On most mornings, Sens. Chuck Schumer and Lamar Alexander can be found in the gym in the Russell Senate Office Building. They gossip as they bike or lift weights side-by-side, but the chats often return to a topic weighing on both their minds: the woeful the state of the Senate and how things might be fixed.
It was through these sessions that the New York Democrat and Tennessee Republican hatched a plan. Since late last year, when Senate Majority Leader Harry Reid triggered the so-called nuclear option limiting the minority party’s ability to filibuster some presidential nominees, the Senate has been at a virtual standstill. The acrimonious chamber has grown even more constipated than it had been before the bomb—and that’s saying something, since it was already on track to be the least productive session in more than 50 years.
While many senators have argued that only a drastic change—like undoing the nuclear option or deploying it even further—could ease the logjam, Schumer and Alexander turned to a kind of legislative Metamucil: a bland, feel-good bill that could lubricate the process. And so, the Senate on Wednesday began debate on the reauthorization of a popular child-care development block-grant program. “The goal here is to get off to a small but positive start with bipartisan bills, so that we can get back to legislating and tackling bigger issues in a responsible way,” says Schumer, the No. 3 Senate Democrat. “I hope it works.”
No limit was made on amendments to the bill, nor was there a time limit set for debate. Reid handed control of the floor over to the bill’s authors. Amazingly, no one filibustered. No one introduced controversial, poison pill amendments that would bring down the measure. In fact, things went so surprisingly smoothly that the bill is now expected to pass Thursday afternoon—well ahead of schedule. Schumer, 63, and Alexander, 73 are now hoping a few more Metamucil doses could bring the Senate back into something approaching “regular order,”—what is known in the Senate as the normal procedure through which bills are proposed and passed by committees and then debated and voted off the floor.
“It is very hard this year, because a lot amendments are of the gotcha variety, and there are a lot of vulnerable Democrats up [for reelection], giving Reid a major reason to fill the amendment tree,” says Norm Ornstein, co-author of “The Broken Branch: How Congress is Failing America and How to Get it Back on Track.”
“So starting small, testing the waters on a balance that preserves some basic standards of propriety, is a good way to go, and, I think, very popular,” Ornstein says. “But the stakes of the election are so high, and the temptations of individual renegade senators so clear, that I am skeptical that this is more than a modest breakthrough.”
Next up: a manufacturing bill co-authored by Missouri Republican Roy Blunt and Ohio Democrat Sherrod Brown, an energy efficiency bill co-sponsored by New Hampshire Democrat Jeanne Shaheen and Ohio Republican Rob Portman and, potentially, a deal on aid to Ukraine (though that bill is already hitting some partisan road bumps).
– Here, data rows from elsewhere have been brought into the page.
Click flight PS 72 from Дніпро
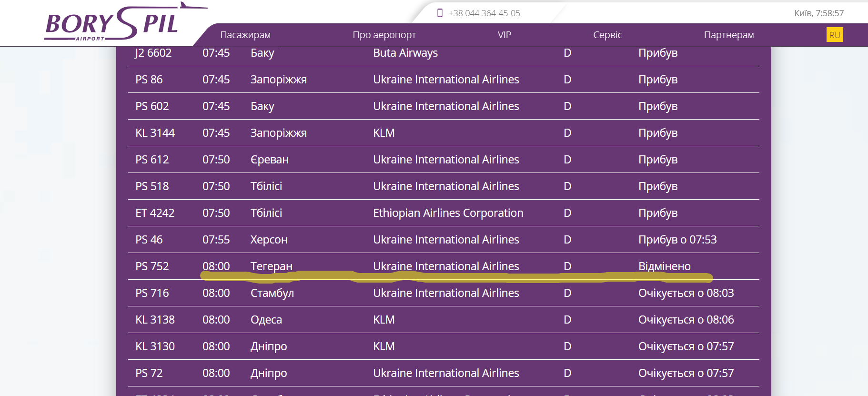Image resolution: width=868 pixels, height=396 pixels. click(x=149, y=373)
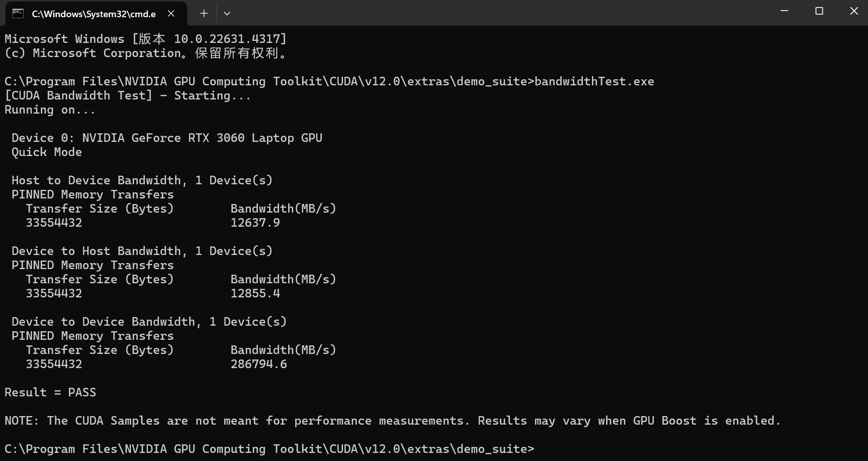Close the terminal window

tap(854, 11)
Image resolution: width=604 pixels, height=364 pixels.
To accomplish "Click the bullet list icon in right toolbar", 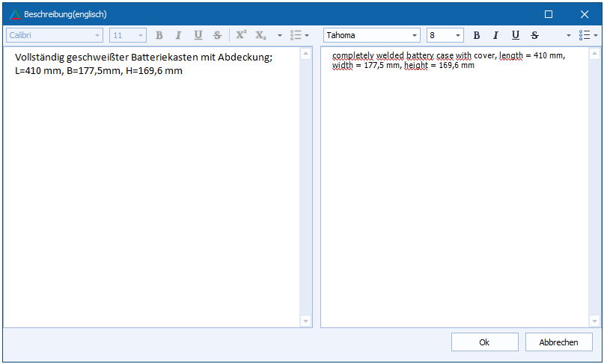I will pos(585,35).
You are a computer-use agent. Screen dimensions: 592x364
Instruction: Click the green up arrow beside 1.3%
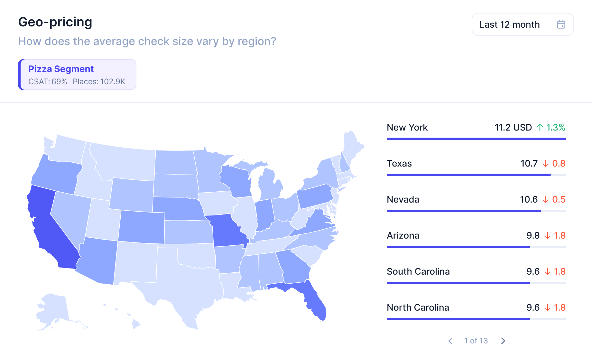[540, 127]
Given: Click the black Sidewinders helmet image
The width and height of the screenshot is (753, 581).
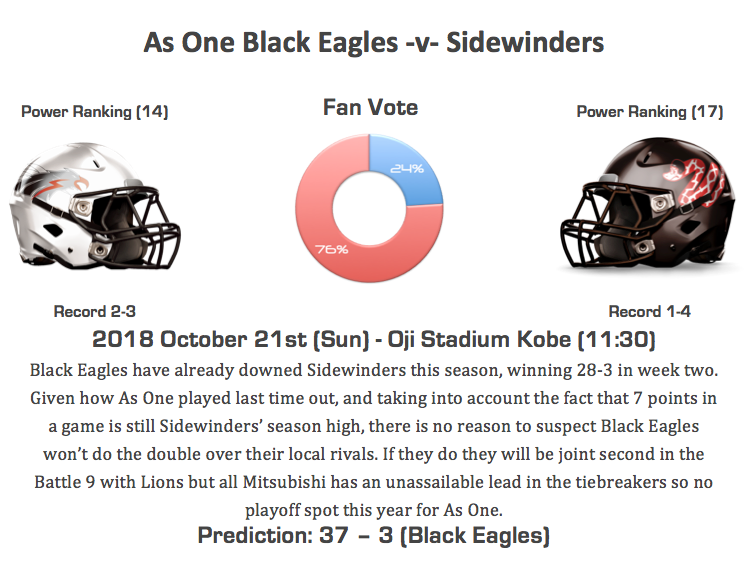Looking at the screenshot, I should click(648, 204).

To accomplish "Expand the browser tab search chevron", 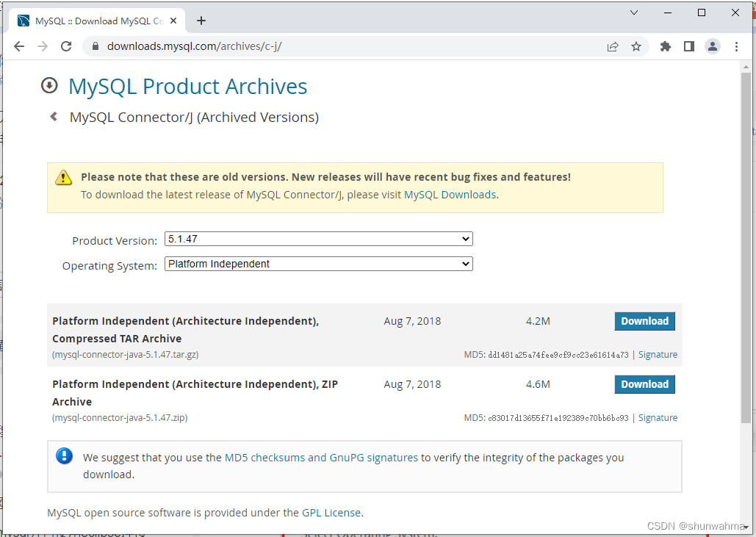I will click(634, 12).
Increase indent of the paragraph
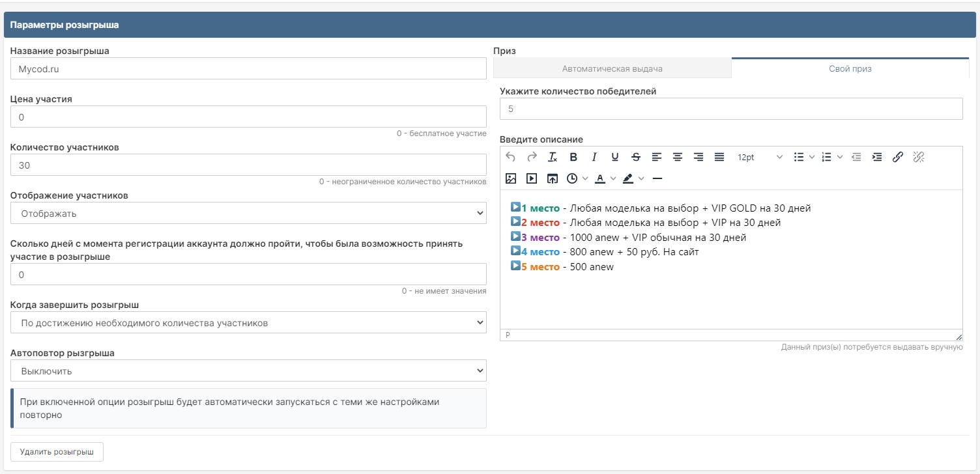Image resolution: width=980 pixels, height=474 pixels. pos(877,157)
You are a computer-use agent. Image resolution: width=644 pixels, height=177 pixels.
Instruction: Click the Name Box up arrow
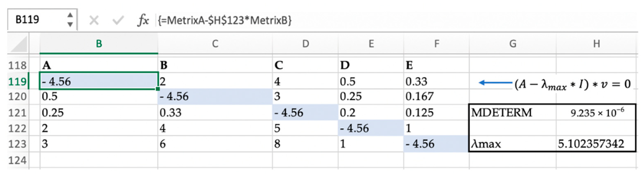coord(70,15)
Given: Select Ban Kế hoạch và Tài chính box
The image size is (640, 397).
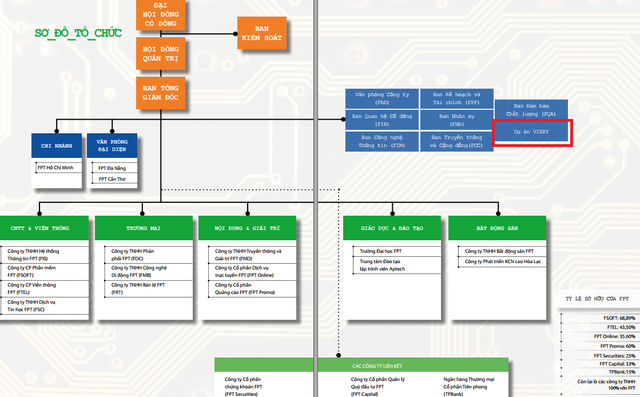Looking at the screenshot, I should pyautogui.click(x=456, y=98).
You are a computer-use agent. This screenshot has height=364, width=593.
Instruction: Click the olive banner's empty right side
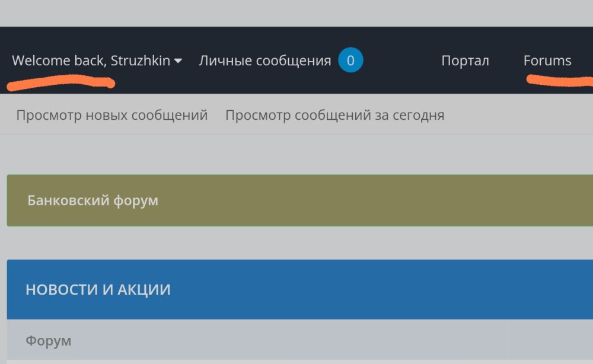click(415, 200)
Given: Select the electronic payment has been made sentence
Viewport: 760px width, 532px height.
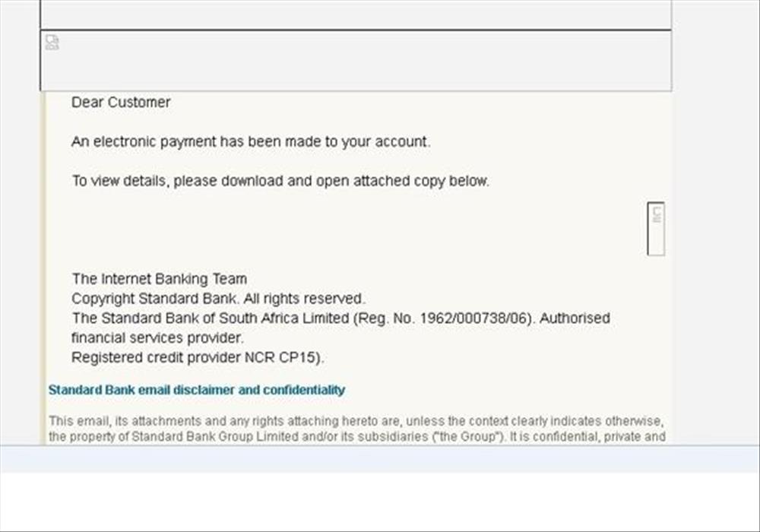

And there are still plenty of road bumps ahead—some might say mountains. Republicans remain leery that they are somehow getting played. They fret that when it really matters—like when Democrats bring up their economic agenda in the coming weeks—Reid will again block amendments and blame Republicans for intransigence and not supporting the middle class. This is, after all, an election year. And much of the agenda has not been written for compromise—say, a $9.10 minimum wage increase which could draw some Republican support, versus the $10.10 increase Democrats are proposing, which is a nonstarter with Republicans. Building post-nuclear trust is apparently going to take a lot more Metamucil, like a truck load of it.
So, perhaps Republicans should start going to the gym in the afternoons when Reid goes. The Nevada Democrat, though, once famously said he never gets approached in the gym, “probably because I look really ugly naked.”